The Machine Learning Interview Checklist

Generally speaking, interviews for Ph.D. positions, internships in machine learning are generally structured into three parts:

mathematics,
programming, and
machine learning. This is sometimes accompanied by a presentation of a paper or your work. In the following, I collected the most frequent topics you will potentially encounter.

Mathematics

It is not all you need for a machine learning interview, but reading and comprehending each concept in the freely available Mathematics for Machine Learning book is what can lay the foundations on the math and fundamental machine learning side. Regarding mathematical concepts, you need to be fluent at least in:

Linear algebra
Probability
Analysis
Optimization

Linear algebra

Since neural networks consist of matrices and tensors, it is essential to be aware of the corresponding operations—knowledge of matrices is a must, tensors are a nice-to-have, but you need to have an intuition that tensor can be thought of “generalized matrices into higher dimensions”. Matrix knowledge includes how linear equation systems and matrices correspond, what are the computational aspects of matrix algebra (cost) and how matrices can express linear transformations—unfortunately, bonus points cannot be collected for knowing the eponymous film series.

Linear equations can be thought as (intersecting) hyperplanes in a vector space, so characterization of a vector space is essential. When we connect matrices—what we do since they can describe the equation system—to vector spaces, we also want to measure angles and distances, so being aware of norms, inner products is also a must.

When we talk about matrices, decompositions such as Singular Value Decomposition (SVD) and Principal Component Analysis (PCA) cannot be neglected. Here the key is to understand what these decompositions mean, and also what we can do with them (low-rank approximations and even unsupervised representation learning in simple cases).

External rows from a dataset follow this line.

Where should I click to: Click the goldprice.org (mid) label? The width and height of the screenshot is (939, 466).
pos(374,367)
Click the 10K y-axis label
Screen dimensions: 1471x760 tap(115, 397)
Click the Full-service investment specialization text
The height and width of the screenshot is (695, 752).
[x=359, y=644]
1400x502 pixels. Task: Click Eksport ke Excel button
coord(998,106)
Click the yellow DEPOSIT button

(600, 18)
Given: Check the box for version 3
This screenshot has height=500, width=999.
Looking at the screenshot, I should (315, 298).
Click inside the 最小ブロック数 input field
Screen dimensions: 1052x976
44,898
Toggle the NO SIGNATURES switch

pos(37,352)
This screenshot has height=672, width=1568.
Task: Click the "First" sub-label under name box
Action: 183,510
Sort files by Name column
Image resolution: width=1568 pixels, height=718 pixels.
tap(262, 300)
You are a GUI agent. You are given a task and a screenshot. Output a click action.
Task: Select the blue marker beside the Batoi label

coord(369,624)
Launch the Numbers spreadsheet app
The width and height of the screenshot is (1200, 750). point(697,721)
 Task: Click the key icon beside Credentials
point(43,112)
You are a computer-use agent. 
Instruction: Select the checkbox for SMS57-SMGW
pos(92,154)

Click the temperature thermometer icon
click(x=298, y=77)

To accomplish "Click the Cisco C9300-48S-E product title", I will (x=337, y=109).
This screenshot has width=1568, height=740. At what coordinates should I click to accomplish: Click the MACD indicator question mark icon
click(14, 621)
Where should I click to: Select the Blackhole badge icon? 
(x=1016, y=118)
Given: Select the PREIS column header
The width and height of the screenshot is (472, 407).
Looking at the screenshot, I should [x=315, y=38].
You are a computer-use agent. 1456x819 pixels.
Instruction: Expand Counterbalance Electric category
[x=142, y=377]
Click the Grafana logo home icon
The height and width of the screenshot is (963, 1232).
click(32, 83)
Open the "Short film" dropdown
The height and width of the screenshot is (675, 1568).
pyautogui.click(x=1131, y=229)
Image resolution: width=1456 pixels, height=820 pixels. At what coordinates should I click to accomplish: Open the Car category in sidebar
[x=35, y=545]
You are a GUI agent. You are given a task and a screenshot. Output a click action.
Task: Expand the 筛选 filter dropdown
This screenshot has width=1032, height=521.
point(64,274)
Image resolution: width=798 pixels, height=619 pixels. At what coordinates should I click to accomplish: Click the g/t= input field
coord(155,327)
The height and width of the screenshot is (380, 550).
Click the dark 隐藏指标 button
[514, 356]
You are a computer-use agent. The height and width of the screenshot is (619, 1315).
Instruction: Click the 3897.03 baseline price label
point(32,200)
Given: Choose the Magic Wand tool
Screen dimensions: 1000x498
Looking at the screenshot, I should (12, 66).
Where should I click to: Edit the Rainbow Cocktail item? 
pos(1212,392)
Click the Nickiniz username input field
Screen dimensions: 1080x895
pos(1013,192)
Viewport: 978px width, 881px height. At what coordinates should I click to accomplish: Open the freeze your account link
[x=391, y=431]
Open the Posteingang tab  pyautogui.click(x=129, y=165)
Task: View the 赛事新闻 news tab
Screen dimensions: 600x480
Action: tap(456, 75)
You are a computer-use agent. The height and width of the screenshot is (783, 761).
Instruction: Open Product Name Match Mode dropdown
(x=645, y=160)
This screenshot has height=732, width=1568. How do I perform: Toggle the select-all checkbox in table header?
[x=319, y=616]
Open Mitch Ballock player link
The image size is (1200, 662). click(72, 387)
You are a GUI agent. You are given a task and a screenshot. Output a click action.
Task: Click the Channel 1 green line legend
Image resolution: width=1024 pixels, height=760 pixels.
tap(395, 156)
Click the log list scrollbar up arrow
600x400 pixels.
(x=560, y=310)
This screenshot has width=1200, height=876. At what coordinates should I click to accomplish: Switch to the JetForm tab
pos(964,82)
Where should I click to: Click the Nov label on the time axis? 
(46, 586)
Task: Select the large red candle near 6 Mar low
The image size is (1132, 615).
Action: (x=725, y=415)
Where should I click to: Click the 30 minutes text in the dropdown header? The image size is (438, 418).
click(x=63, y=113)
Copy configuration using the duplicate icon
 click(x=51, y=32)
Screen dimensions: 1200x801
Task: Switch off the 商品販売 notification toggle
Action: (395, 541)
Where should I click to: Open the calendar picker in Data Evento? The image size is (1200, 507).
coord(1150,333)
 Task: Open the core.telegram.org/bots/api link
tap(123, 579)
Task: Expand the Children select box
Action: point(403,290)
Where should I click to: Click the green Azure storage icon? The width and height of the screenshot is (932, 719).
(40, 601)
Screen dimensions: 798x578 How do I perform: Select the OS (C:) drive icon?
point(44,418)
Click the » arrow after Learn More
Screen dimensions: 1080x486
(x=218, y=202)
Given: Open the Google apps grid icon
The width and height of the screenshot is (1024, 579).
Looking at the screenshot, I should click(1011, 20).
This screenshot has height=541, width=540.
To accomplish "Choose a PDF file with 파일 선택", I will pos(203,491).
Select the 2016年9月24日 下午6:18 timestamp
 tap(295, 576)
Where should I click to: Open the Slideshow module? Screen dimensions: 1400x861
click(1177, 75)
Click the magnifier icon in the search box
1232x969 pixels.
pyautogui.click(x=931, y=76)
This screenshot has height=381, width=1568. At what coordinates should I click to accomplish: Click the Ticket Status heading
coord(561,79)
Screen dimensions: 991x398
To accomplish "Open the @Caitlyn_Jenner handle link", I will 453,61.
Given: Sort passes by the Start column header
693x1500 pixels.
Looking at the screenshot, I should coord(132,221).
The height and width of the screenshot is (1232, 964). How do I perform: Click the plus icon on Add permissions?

This figure from the MML book can be very helpful to comprehend all things matrix philogeny: Matrix philogeny (source: Mathematics for Machine Learning book)

Checklist

Probability

Understanding Bayes’s theorem is the bread and butter for several machine learning algorithms. Besides helping with the Monty Hall Problem, it is a fundament of a broad range of methods aiming to infer unmeasured quantities. However, not everything is Bayesian estimation: Maximum Likelihood and Maximum A Posterior methods are also frequently used. Factorization, independence and the latter’s relation to (un)correlatedness are further essential concepts, since assumptions on distributions generally are about them. To juggle with distributions, we need to distinguish them by names such as marginal, conditional, or joint; to manipulate them (read: to use Bayes’s theorem), we need the Sum and teh Product rules. Be also aware of the special role of the Gaussian, and exponential families (to get conjugate priors for Bayes estimation, leading to closed-form solutions) can also become handy. Staying with the Gaussian, its prominence in the Central Limit Theorem is the basis for using the Gaussian assumption on distributions. When we want to transform probability densities, then the change of variables formula will be our tool. There are properties (sufficient statistics) that can describe distributions concisely, the mean and variance are such (they are sufficient to describe a Gaussian) and they have interesting properties. It is also worth knowing that they are instantiations of (central) moments, which can be thought as a general family of descriptors for probability distributions. A pinch of information theory, i.e., quantities related to the information content of a random variable, are used in several fields of machine learning. (Differential) Entropy is the most important concept, but cross entropy and mutual information are also essential.

Checklist

I would also recommend some online courses, particularly the Bayesian Statistics Specialization on Coursera - with flashcards for the first two courses available on my blog; here for the first, and here for the second course. Additionally, there are related aspects in the Probabilistic Graphical Methods Specialization on the same website, with flashcards by yours truly for PGM1, PGM2, and PGM3.

Analysis

Analysis is mostly a tool for optimization in the context of machine learning - if you happen to be a theorist, it can be much more, but let’s stick to the fundamentals. Knowing what the derivative is, what it means (also for vector valued functions) is essential to understand optimization methods and the Taylor approximation. So the Jacobian and the Hessian should be a trusted acquaintance. The former is also required for the change of variables formula mentioned above.

Checklist

Optimization

Since machine learning evolves around mostly gradient-based optimizers, Stochastic Gradient Descent (SGD) makes the top of the list. Taking a step back, you should be aware about the family of first-order methods, and why they are popular (computationally low cost). But beware of the caveats: local optima, setting the step size and co. So as a follow-up, ponder why second-order methods should (they are aware of the curvature) and should not (calculating the Hessian is costly) be used. When we need to incorporate prior knowledge/constraints, then a Lagrange-multiplier will come handy. It is also good to know why we love convex optimization (i.e., to wonder about the good old days when problems were convex, as ML problems will not be convex in most cases). It might also be useful to know about the Karush-Kuhn-Tucker (KKT) conditions, which collect necessary conditions for the solutions of constrained optimization problems, including problems with inequality constraints in nonlinear programs (a synonym for optimization problem). To transition towards ML-related topics, here you should know optimizers such as ADAM, Nesterov momentum, or RMSProp - the key is they use an averaging procederure (‘momentum’) to incorporate previous update(s). As a final twist, knowing conceptually how modern ML frameworks implement gradient calculation (automatic differentiation) also belongs to the good-to-know facts.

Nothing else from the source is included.